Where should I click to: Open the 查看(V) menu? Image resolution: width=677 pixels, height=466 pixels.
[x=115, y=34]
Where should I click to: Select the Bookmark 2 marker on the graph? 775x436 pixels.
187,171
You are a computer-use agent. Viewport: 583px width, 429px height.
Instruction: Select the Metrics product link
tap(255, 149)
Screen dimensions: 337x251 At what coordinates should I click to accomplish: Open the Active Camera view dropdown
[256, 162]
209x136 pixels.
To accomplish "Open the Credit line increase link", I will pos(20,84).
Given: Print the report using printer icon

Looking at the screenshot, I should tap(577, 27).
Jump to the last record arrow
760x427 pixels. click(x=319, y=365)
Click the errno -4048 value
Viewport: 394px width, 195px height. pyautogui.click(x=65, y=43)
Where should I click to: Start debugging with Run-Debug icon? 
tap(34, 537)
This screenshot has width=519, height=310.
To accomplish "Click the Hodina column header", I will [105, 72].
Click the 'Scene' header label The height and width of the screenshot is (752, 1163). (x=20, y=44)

__________

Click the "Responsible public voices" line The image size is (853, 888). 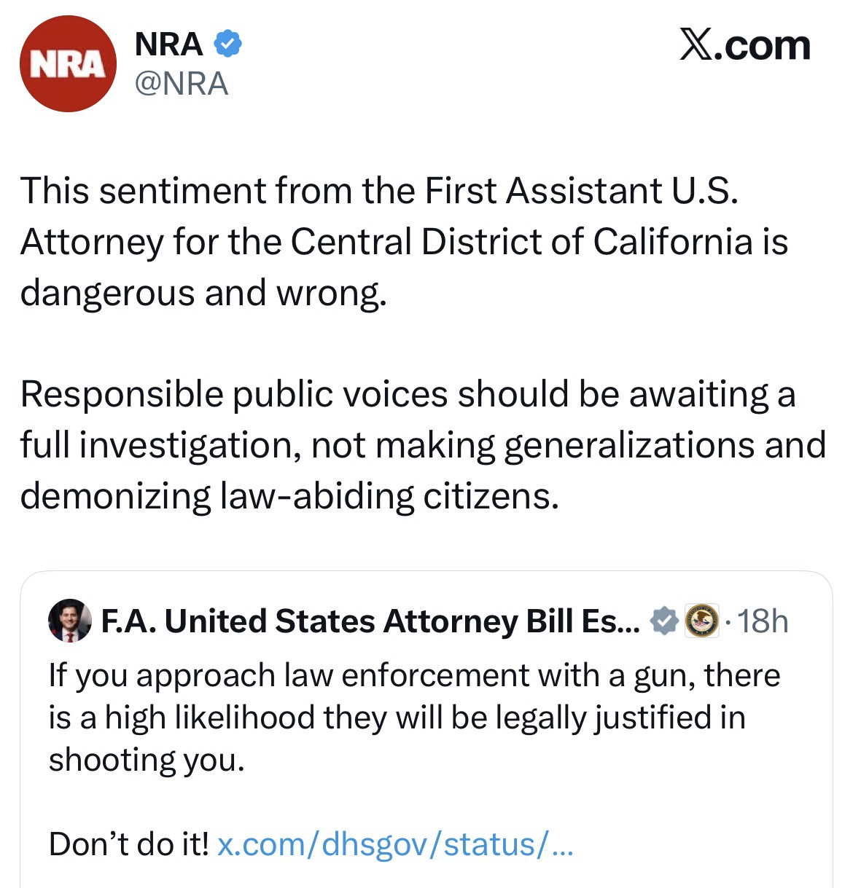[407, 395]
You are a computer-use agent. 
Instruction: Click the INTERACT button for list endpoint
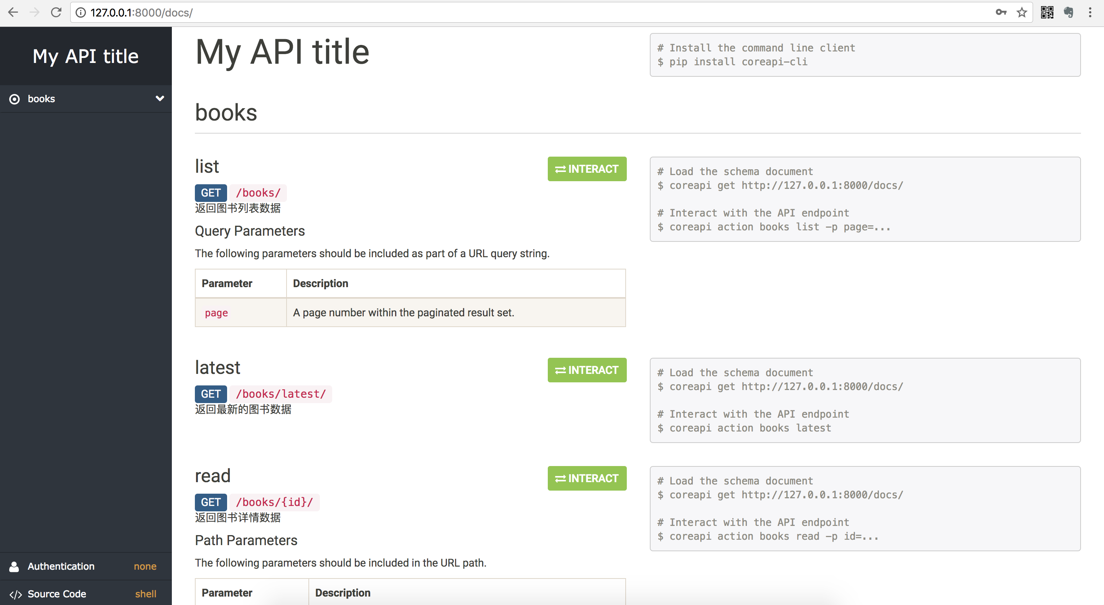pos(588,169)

__________

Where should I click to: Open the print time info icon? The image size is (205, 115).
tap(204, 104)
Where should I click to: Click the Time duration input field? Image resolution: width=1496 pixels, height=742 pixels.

__________

*Opdracht*. Neem de regels van de lijst over, van de regel met "Where should I click to: Start" tot en met de regel met "Click the 'Scene'". Vermenigvuldig daarbij elk getal in de antwoorden, dus de coördinaten, met 0,4 en rond af op hele getallen, waarbij halven naar boven gaan.

*Resultaat*.
Where should I click to: Start debugging with Run-Debug icon? 
tap(14, 215)
This screenshot has width=519, height=310.
To accomplish "Click the Hodina column header", I will [42, 29].
Click the 'Scene' header label The height and width of the screenshot is (752, 1163). (x=8, y=18)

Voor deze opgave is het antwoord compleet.